To be done: Format the lines of the data from the one containing "The image size" through the one containing "Action: point(344,221)" as a Markdown table with the columns Row and Text. Give each line its row number, skip blank lines, and leave the pictures out.
___ Records ___
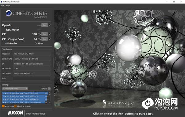The height and width of the screenshot is (117, 185).
Task: Run the CPU benchmark
Action: (45, 34)
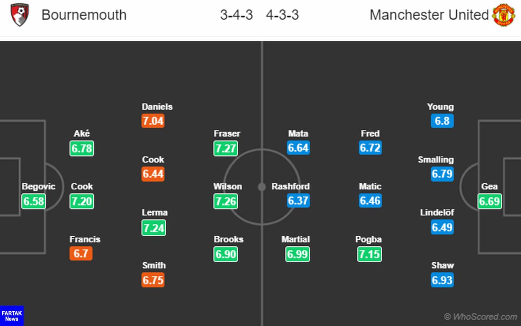Viewport: 521px width, 326px height.
Task: Click Rashford's blue 6.37 rating badge
Action: 298,200
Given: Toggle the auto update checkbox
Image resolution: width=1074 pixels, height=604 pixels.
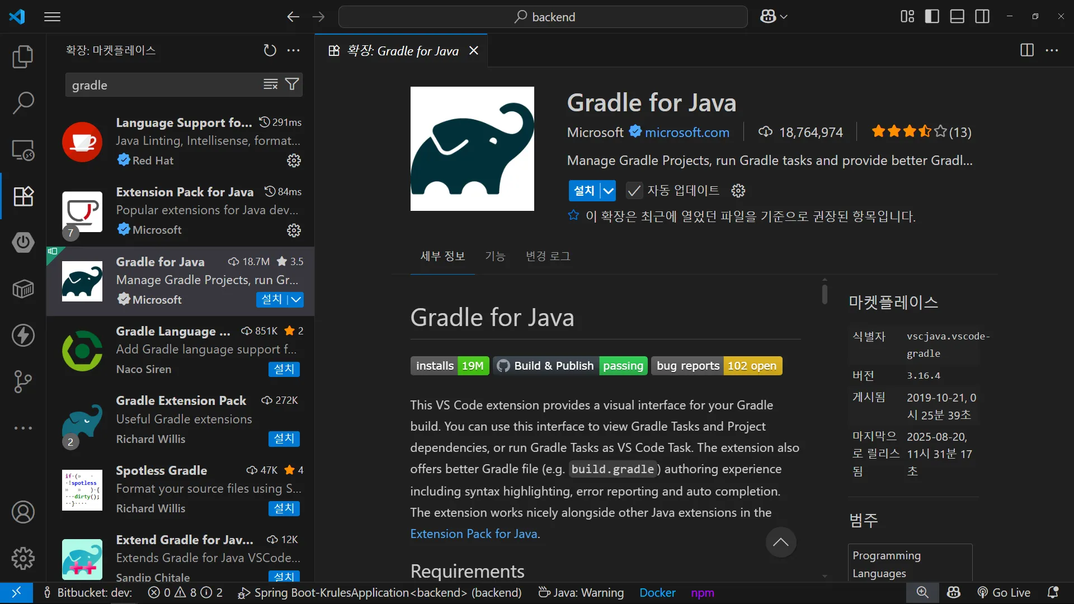Looking at the screenshot, I should [634, 191].
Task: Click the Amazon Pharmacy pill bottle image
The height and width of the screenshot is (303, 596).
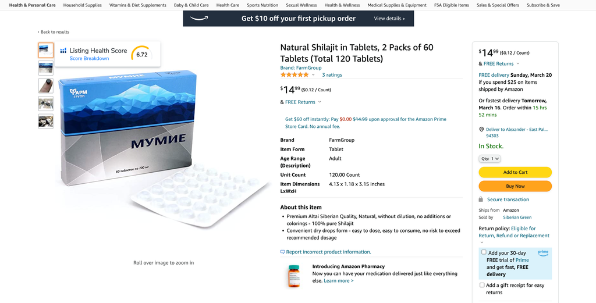Action: (294, 276)
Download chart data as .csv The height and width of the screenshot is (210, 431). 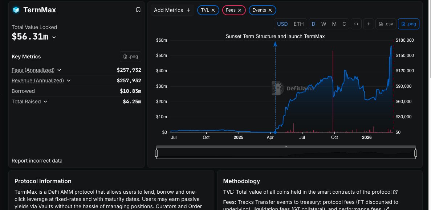coord(386,24)
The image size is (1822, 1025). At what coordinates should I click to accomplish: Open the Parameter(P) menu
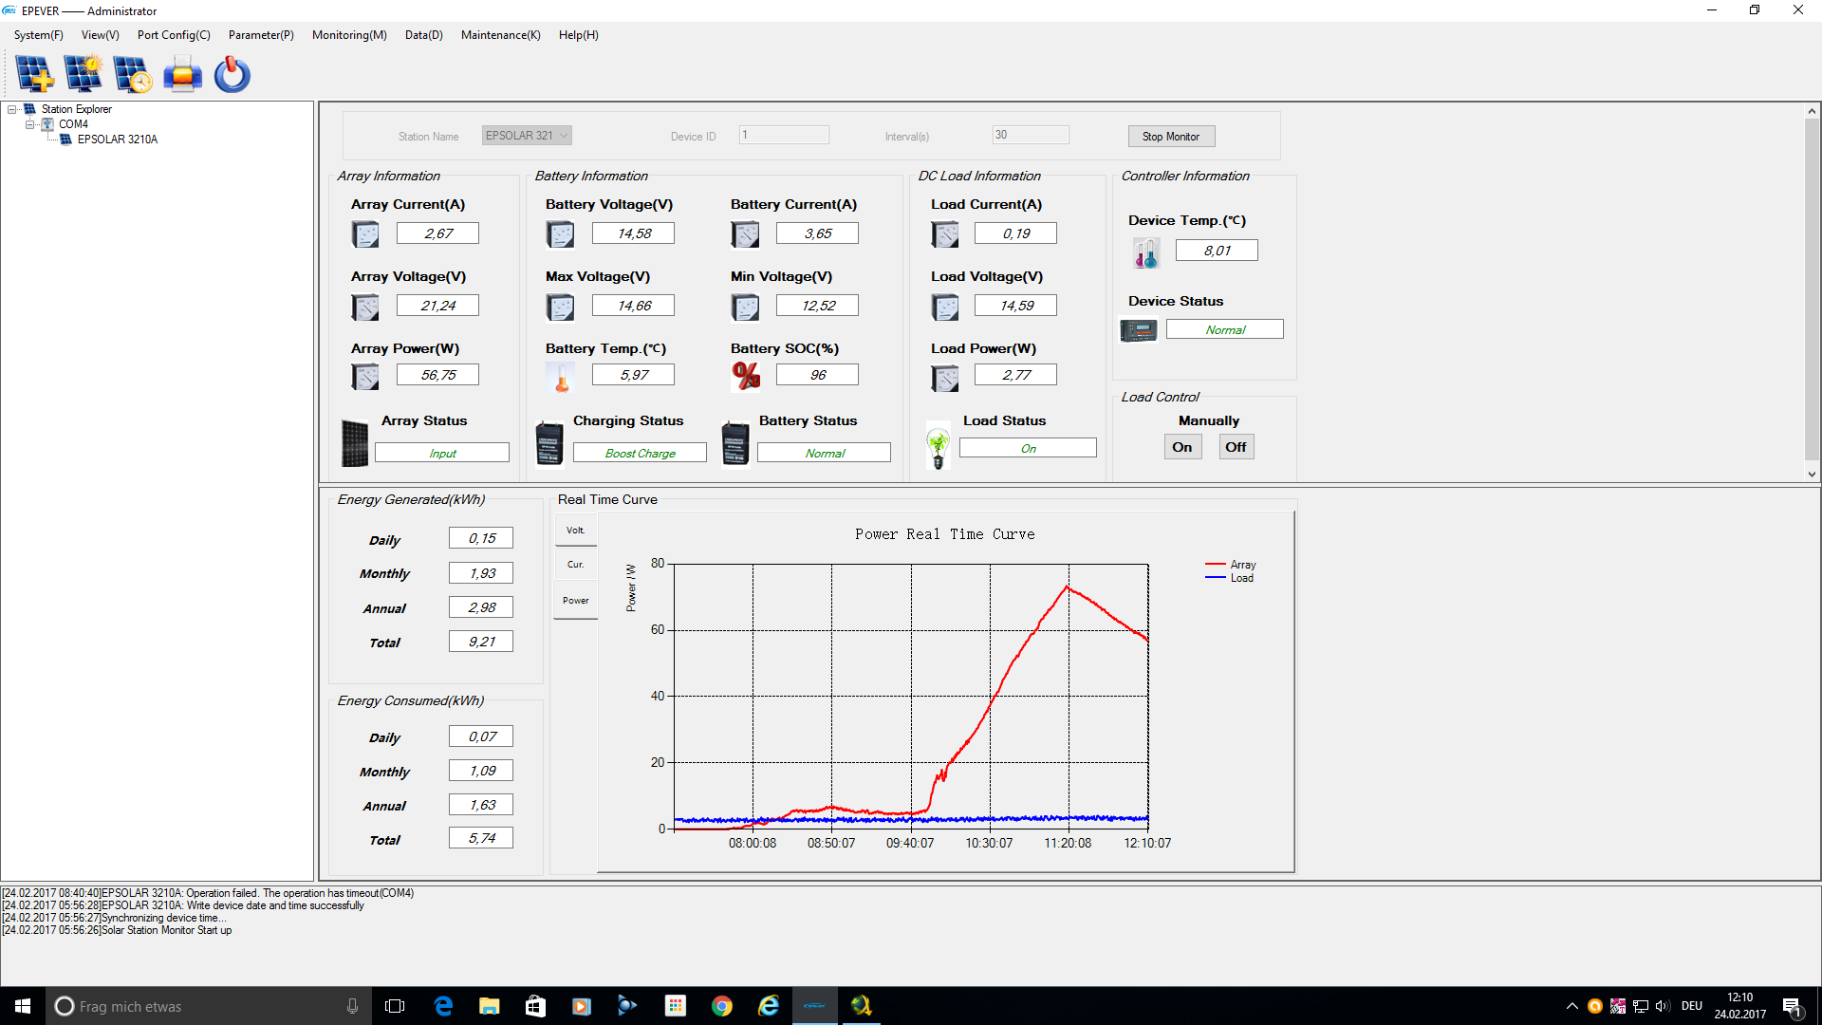click(261, 35)
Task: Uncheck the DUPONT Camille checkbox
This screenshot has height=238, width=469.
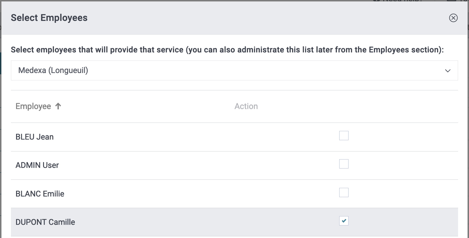Action: point(344,221)
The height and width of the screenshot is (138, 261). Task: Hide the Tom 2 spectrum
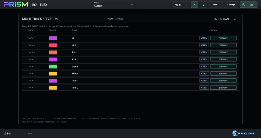point(223,88)
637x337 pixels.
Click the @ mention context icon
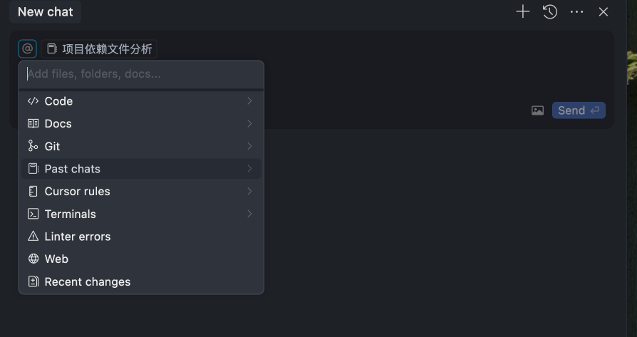[x=27, y=48]
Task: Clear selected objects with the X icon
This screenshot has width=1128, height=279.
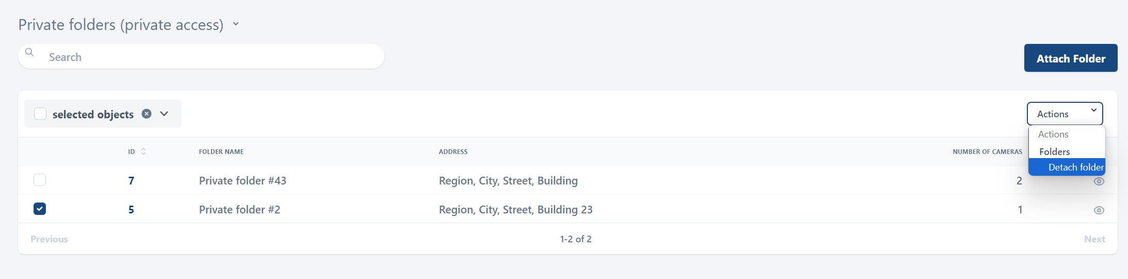Action: (147, 114)
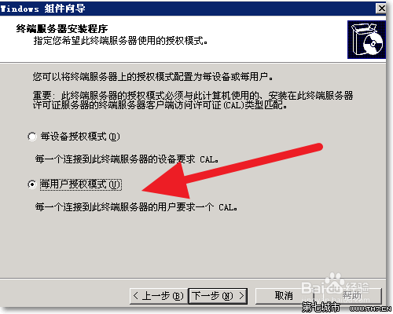393x314 pixels.
Task: Click the 每用户授权模式(U) label text
Action: (81, 184)
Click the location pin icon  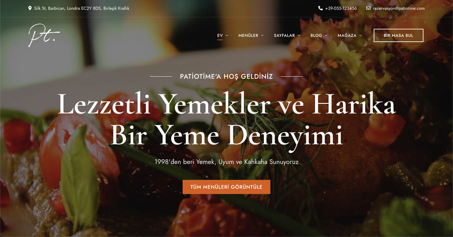tap(30, 9)
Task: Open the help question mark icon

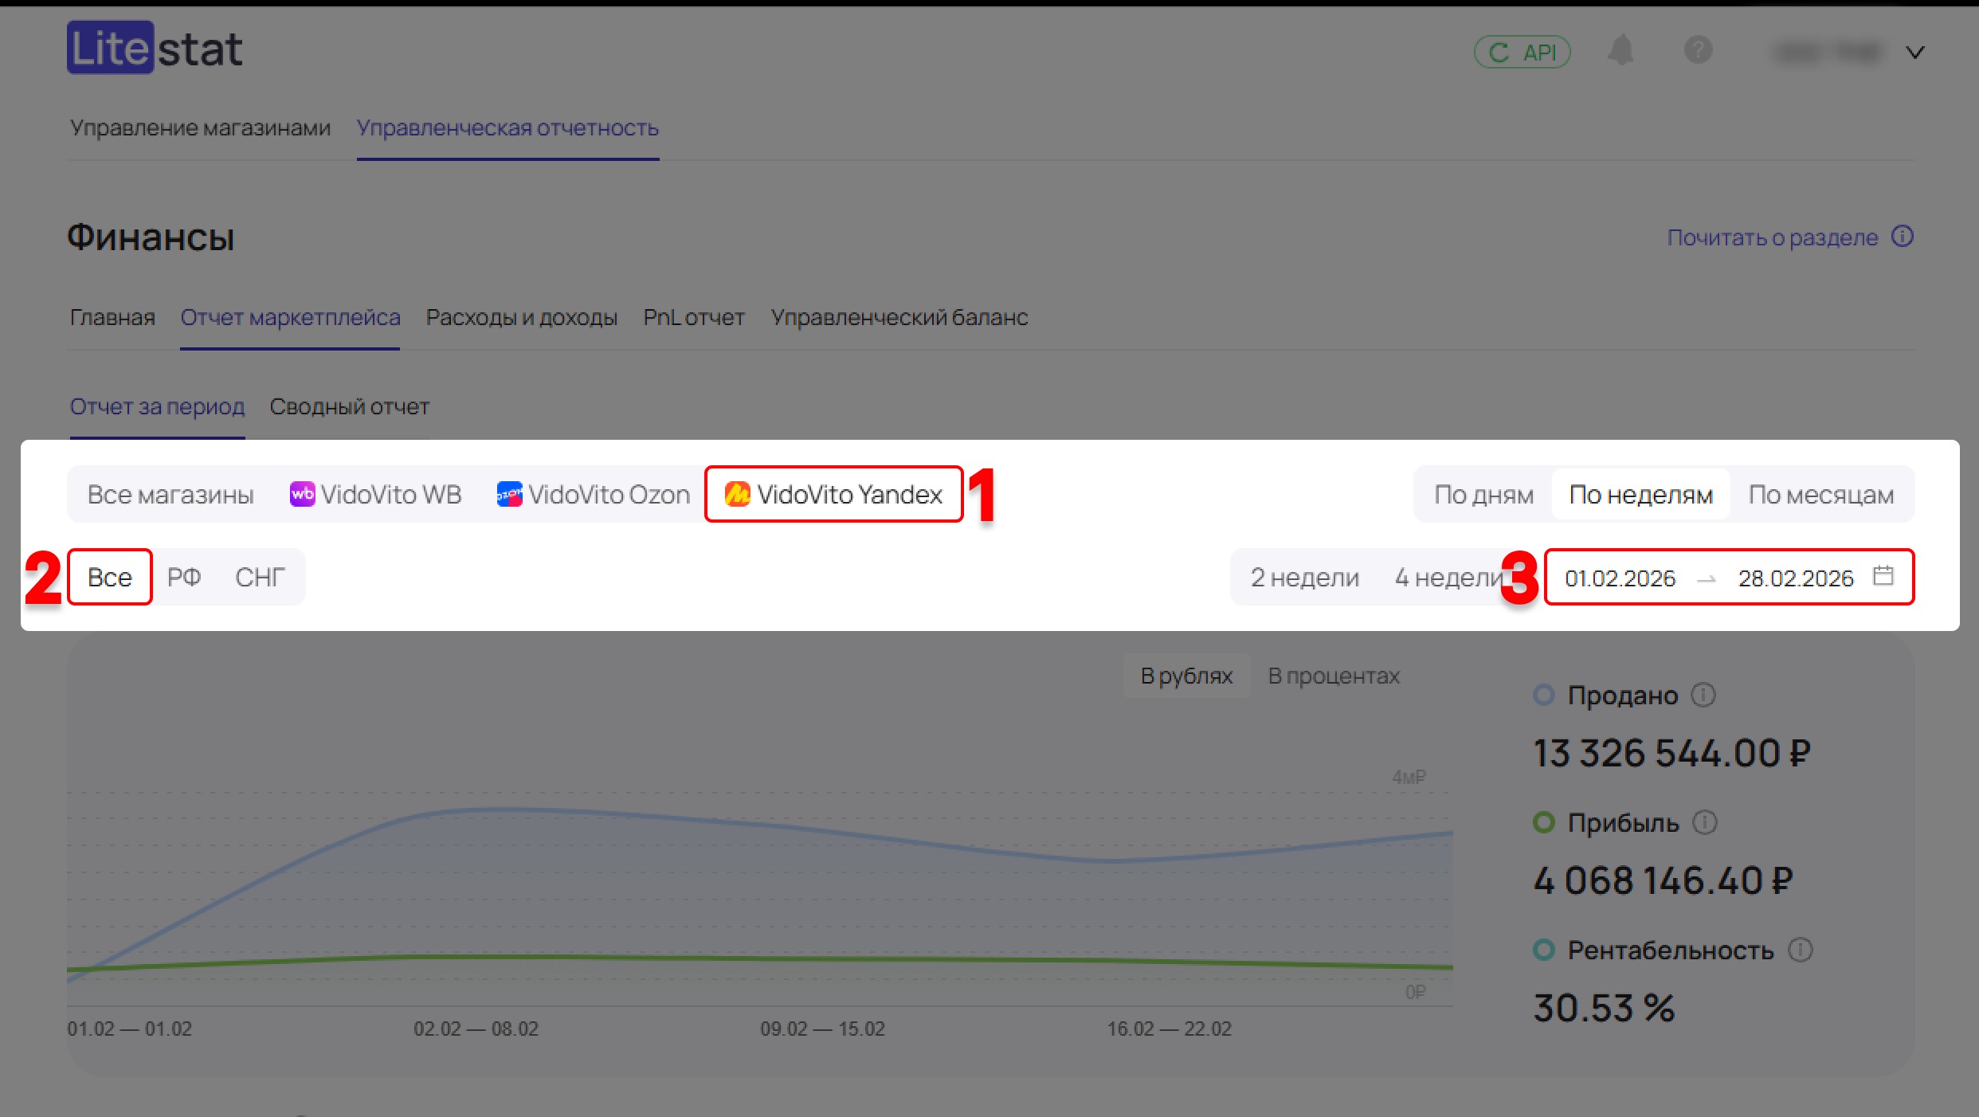Action: pyautogui.click(x=1698, y=51)
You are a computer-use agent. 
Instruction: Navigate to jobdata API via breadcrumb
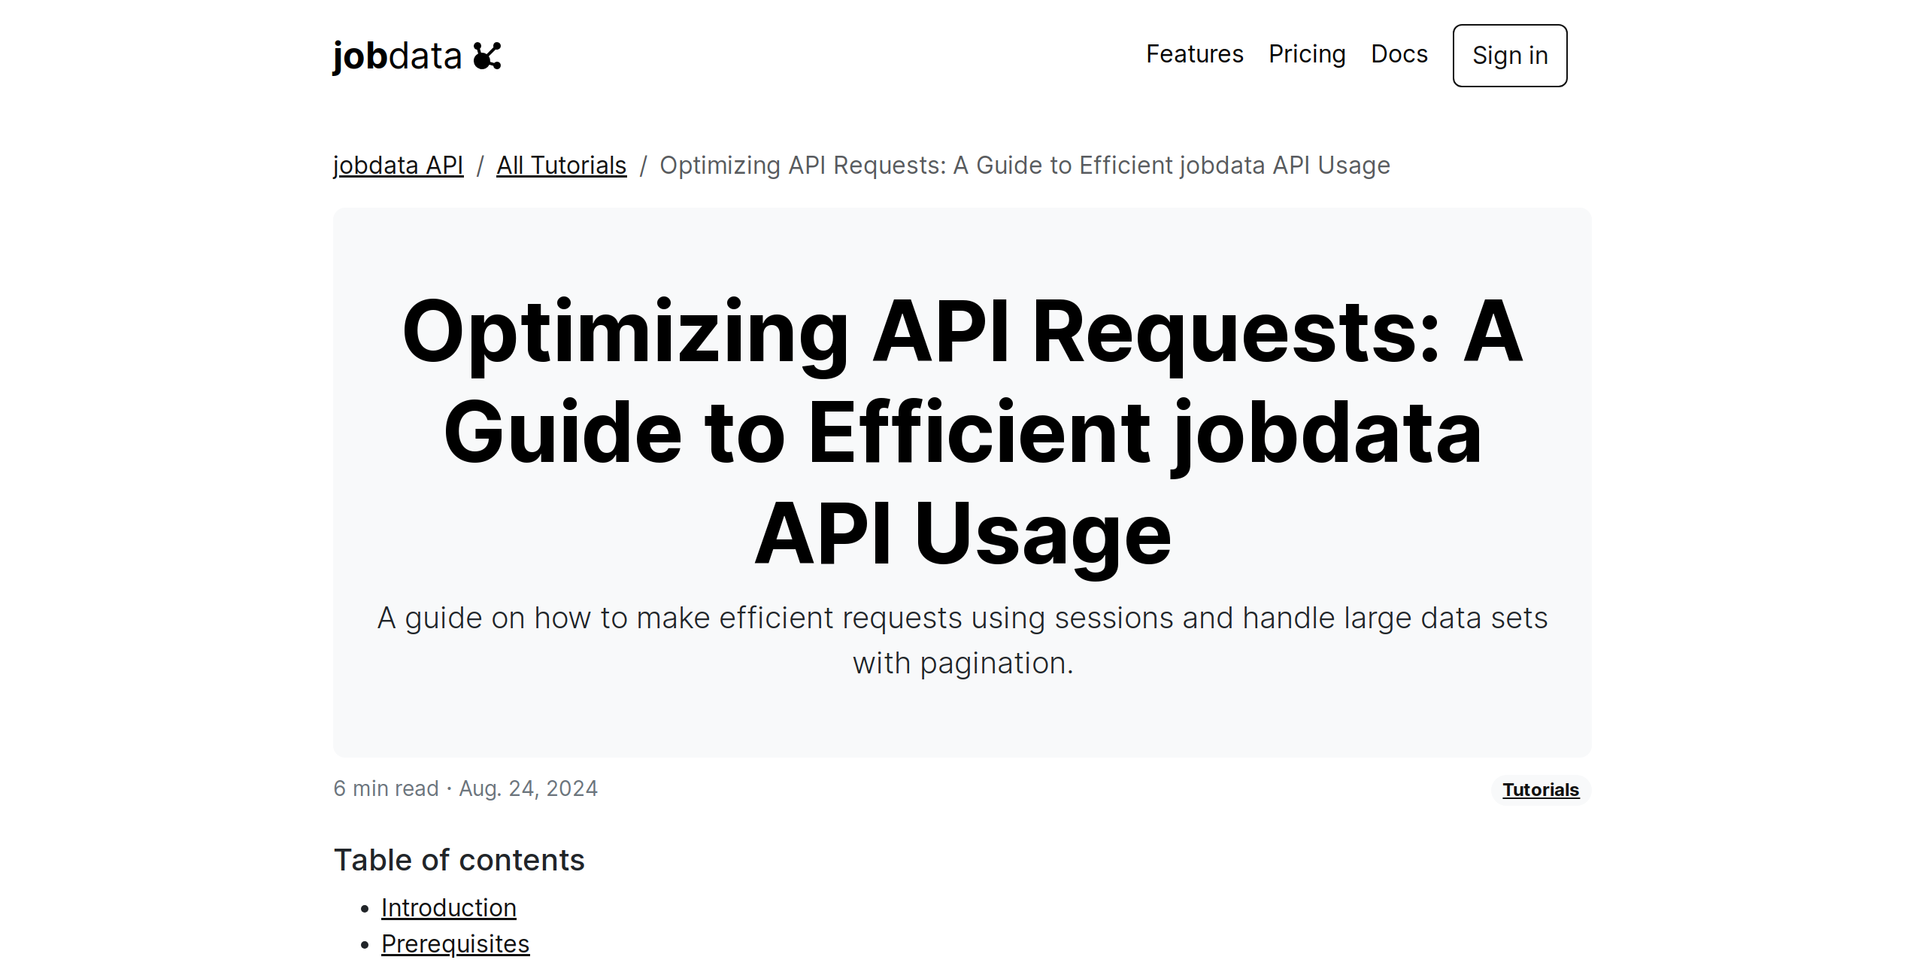click(x=398, y=165)
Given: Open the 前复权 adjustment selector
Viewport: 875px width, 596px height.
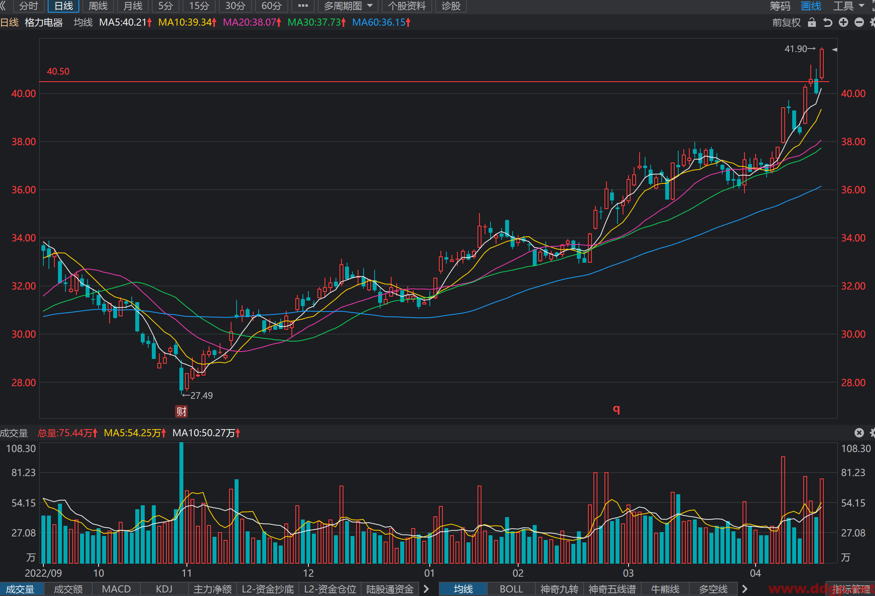Looking at the screenshot, I should coord(786,22).
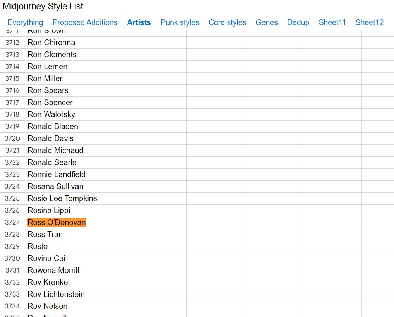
___
The completed task:
| Row | Text |
|---|---|
| 1 | The image size is (1822, 1025). At what coordinates should I click to accomplish: Open the Parameter(P) menu |
| 2 | click(261, 35) |
| 3 | Task: Uncheck the DUPONT Camille checkbox |
| 4 | This screenshot has height=238, width=469. |
| 5 | Action: point(344,221) |